If he attempts to argue by saying: I wish to pay for my defense
through privately financed police and judiciary companies,
which I believe will be cheaper and far better than your coercive
monopoly the same punishment is meted out to him, or worse.
In a libertarian
society though, it is the individual, not the State, which has the
primary choice as to whether and how his defenses shall be maintained.
As an individual he has the right to fight in his own or another's
defense; or, if he adjudges it foolhardy or disbelieves in fighting
altogether, he has the right not to fight at all. And similarly,
he has the right to subscribe voluntarily to police forces and courts
which offer defense, but also the right not to subscribe. No one
has the right to force him to fight or to pay others to fight for
him. If the State forces him to pay tax moneys for State-conceived
defense purposes, the State thereby deprives him of his individual
rights.
To sum up:
every State oppresses its subjects and pillages them; every State
functions as A.J. Nock put it as if having a "monopoly
(or attempted monopoly) of crime" in its territory, asserting its
sovereignty over a certain land area, and exacting compulsory levies
on the inhabitants.
Instead of
having a group of policemen, we have in actuality a group of gangster
States aggressing against their subject-citizens; forming alliances,
and from time to time fighting to increase their share of the spoils
collected from the various inhabitants of the earth. War is an attack
by one robber band against another.
Surely under
these prevailing conditions, the supposed morality of every State's
leaping to the defense of an alleged victim State becomes highly
dubious indeed.
Yet no matter
how evil States are, we must accept the fact that they do exist,
and that there is no likely prospect of their imminent disappearance.

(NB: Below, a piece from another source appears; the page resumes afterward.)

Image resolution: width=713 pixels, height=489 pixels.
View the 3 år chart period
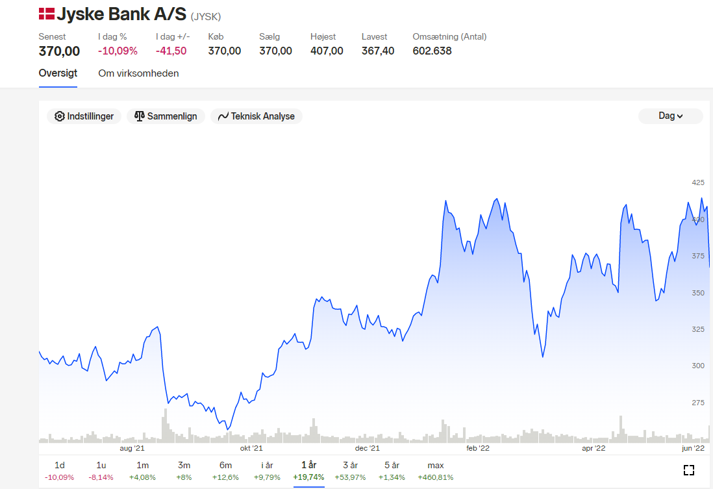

In a world of States and statism, then, what should the libertarian
conservatives' attitude be with regard to international discord?
Municipal police
have one rather appealing principle: they look the other way during
a gang war. If one set of gangsters "aggresses" against another
set, the police do not participate. Why waste the taxpayers' money
protecting one gangster against another?
The
Status Quo Might Not Be Moral
It is a version
of that principle, I think, that ought to be applied to foreign
affairs. For if any world police force were to be set up to punish
"aggressors," the only result would be increased bloodshed and real
aggression all over the world in an attempt to freeze the existing
status quo, which might be a status quo no more moral, and perhaps
less just, than any other possible one.
We could hardly
blame those States that came late into the struggle for territorial
influence, if they turned a jaundiced eye on the hypocritical moralizing
of the entrenched aggressor States who would invoke world law to
forestall new depredations. States have always gained their territories
by force, and any given land area has probably been fought over
and changed hands many times. In almost every case of "aggression"
each party to the dispute, and often many parties, have some sort
of historical claim to the disputed territory. New territorial wars
are no more "aggressive" than the present continuation of old conquests.
What is more,
there always arises the difficulty of spotting the "real aggressor"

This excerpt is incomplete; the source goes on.